In some alternative embodiments, the network structure of the expert model may include, but is not limited to: network structures such as ResNet, EfficientNet, RegNet, ResNeSt, SKNet, ECAResNet, NFNet, EfficientNet V2, ViT, T2T-ViT, DeiT, Swin, VOLO, etc. In practice, at least two network structures may be selected from the network structures described above as the network structures of the plurality of expert models, or at least two network structures may be selected from other network structures (for example, AlexNet and vggtet) besides the network structures described above, which is not limited in this embodiment.

In this embodiment, the plurality of expert models in the first model refer to expert models that are trained and converged by the model. And the plurality of expert models can learn the extraction capability of the image characteristics according to the sample image under the supervision of the supervision signal to obtain respective model parameters. The training process of the expert model will be described in the following examples, which are not described herein. After the plurality of expert models converge, a Fusion model (Fusion Module) can be trained based on the output of the plurality of expert models, so that the knowledge learned by the plurality of expert models can be dynamically learned, and how to make full use of the respective performance advantages of the plurality of experts can be learned.

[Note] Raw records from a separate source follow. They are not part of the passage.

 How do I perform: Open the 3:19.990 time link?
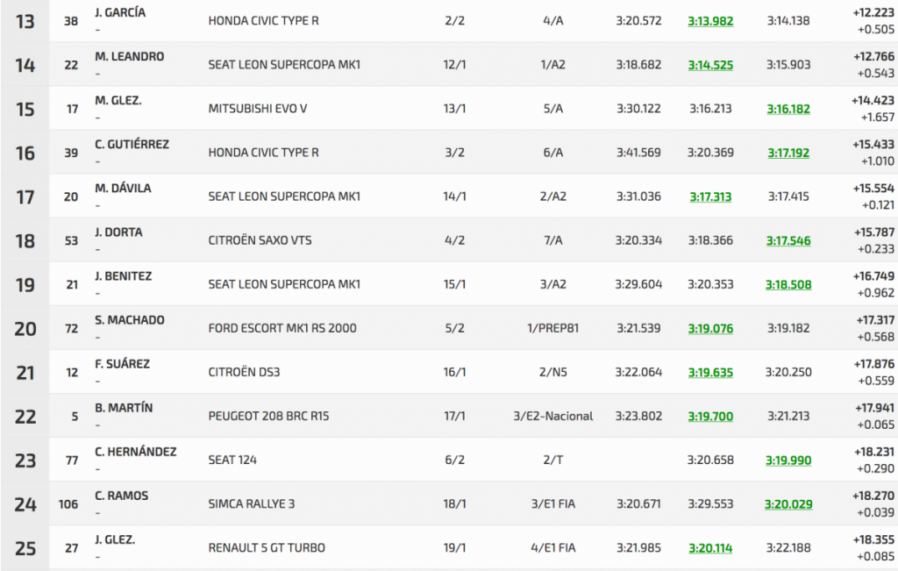click(x=788, y=460)
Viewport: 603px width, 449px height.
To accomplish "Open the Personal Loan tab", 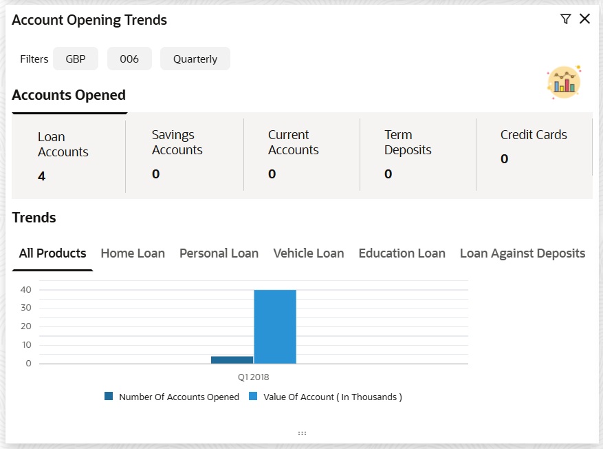I will coord(219,253).
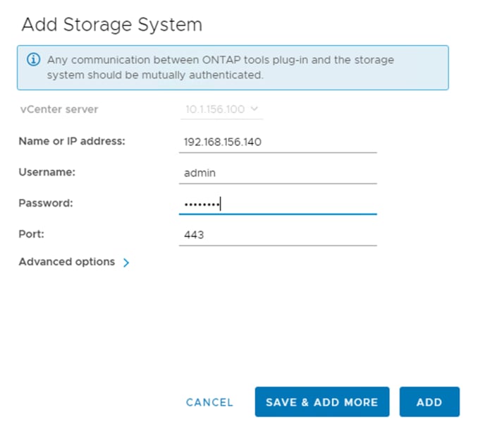The image size is (478, 431).
Task: Click the info icon in the banner
Action: [33, 60]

When the fusion model is trained, the image characteristics obtained by performing characteristic extraction on the sample image after the convergence of a plurality of expert models can be obtained. Wherein, the sample image is marked with a label Truth value (Ground Truth). The labeling means performing class labeling on the sample image, so that the sample image has a class label, and therefore supervised training can be performed on the fusion model based on the class label.

After the feature images extracted by the expert models are input into the fusion model, the fusion model can fuse the image features corresponding to the expert models according to the feature fusion parameters of the expert models and perform classification operation processing to obtain classification results.

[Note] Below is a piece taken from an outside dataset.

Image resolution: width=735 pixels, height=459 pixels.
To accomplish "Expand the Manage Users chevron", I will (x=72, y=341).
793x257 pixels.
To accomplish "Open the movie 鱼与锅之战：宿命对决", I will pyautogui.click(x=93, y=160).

Wherein the feature fusion parameters of each of the plurality of expert models are located in the fusion model and can be regarded as part of the model parameters of the fusion model. After the classification result output by the fusion model is obtained, the model parameters of the fusion model can be adjusted under the supervision of the label truth value marked on the sample image. Namely, the difference between the classification result output by the fusion model and the label truth value is converged to a first designated range as a learning target, and the feature fusion parameters of the expert models are adjusted.

The steps 101 to 103 may be performed in a loop iteration manner, until the difference between the classification result output by the fusion model and the label truth value converges to the first designated range, the iteration process may be stopped, and the result model obtained by training may be output.

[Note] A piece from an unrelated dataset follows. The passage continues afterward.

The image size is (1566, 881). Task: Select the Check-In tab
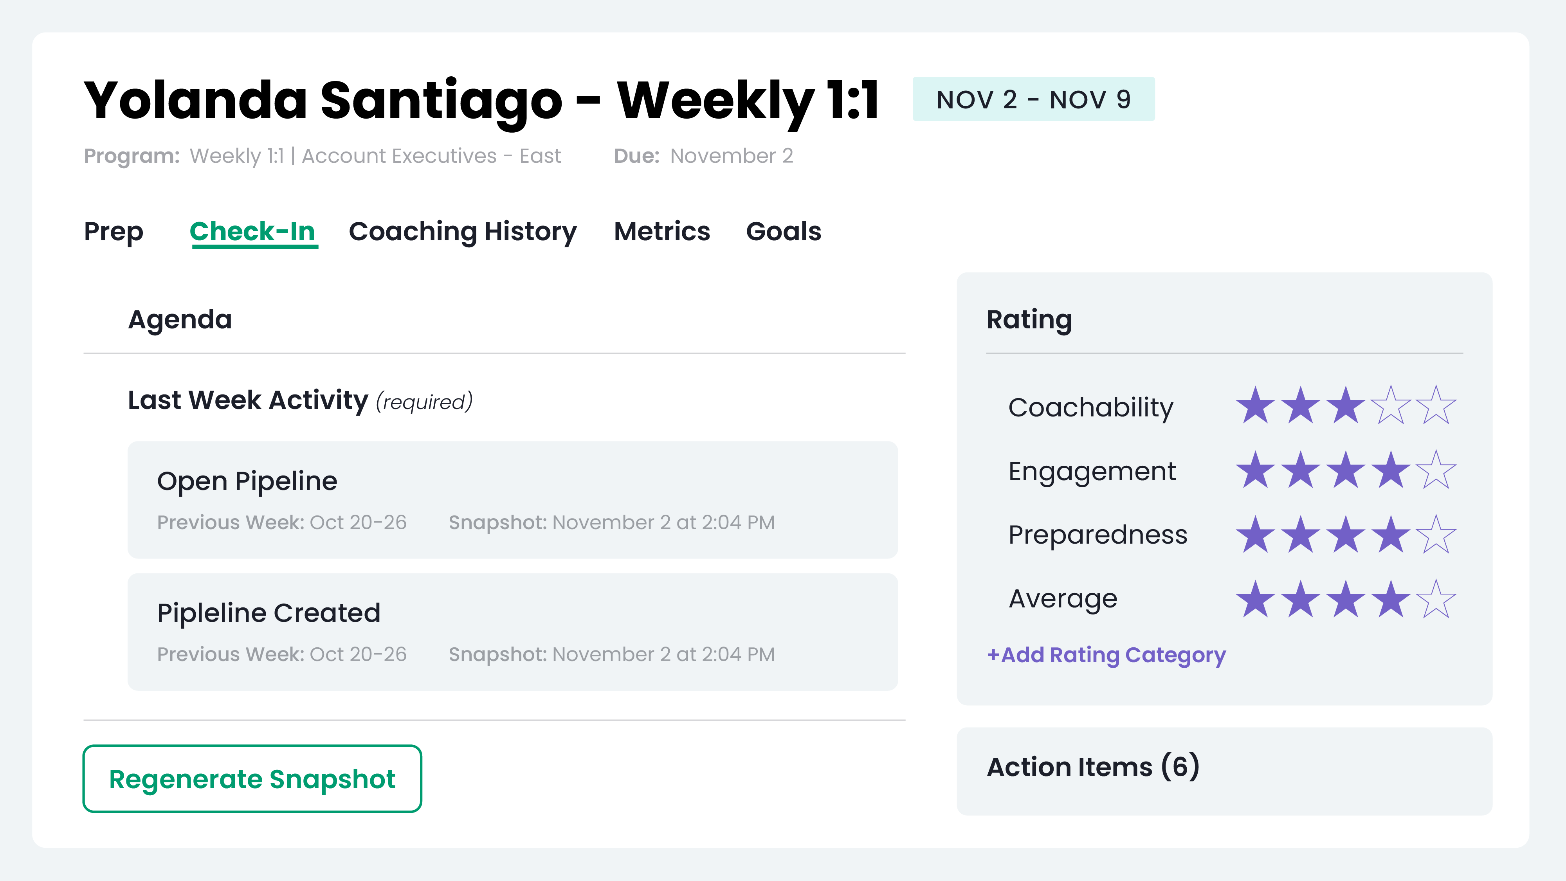click(252, 232)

In this embodiment, the plurality of expert models in the first model include at least two expert models with different network structures, so that knowledge learning can be performed by using different expert models, which is beneficial to identifying samples with different difficulties when the number of samples is limited. The fusion model is trained according to the image characteristics extracted from the sample image after the expert model converges, so that the fusion model can dynamically learn how to reasonably utilize the respective learned knowledge of the expert models according to the learned knowledge of the expert model, the expert models with different performances make different contributions to the final output classification result, and the overall performance of the first model is greatly improved. Meanwhile, the training mode can reduce the dependence on the number of the sample images, and can also carry out efficient learning under the condition of less number of the sample images, thereby obtaining better model performance.

It should be noted that, in the above and following embodiments of the present application, before the training of the first model is performed based on the sample image, a data enhancement operation may be further performed on the sample image. Wherein the data enhancement operation may include: single sample based data enhancement operations and/or multiple sample based data enhancement operations.

Optionally, the single sample based data enhancement operation may include, but is not limited to, at least one of: random flip (Random flip), Random Crop (Random Crop), Color Jitter (Color Jitter), Random erasure (Random erasure), NAS search based combinatorial enhancement strategies (automation and Random acquisition), and the like. Optionally, the multi-sample based data enhancement may include, but is not limited to, at least one of a MixUp algorithm and a CutMix algorithm.

Based on the data enhancement operation, the sample images with less quantity can be transformed, on one hand, the quantity of the sample images can be enriched, and more data support is provided for the model process. On the other hand, the complexity of the sample image can be improved through the data enhancement operation, so that the robustness of the model obtained through training is improved.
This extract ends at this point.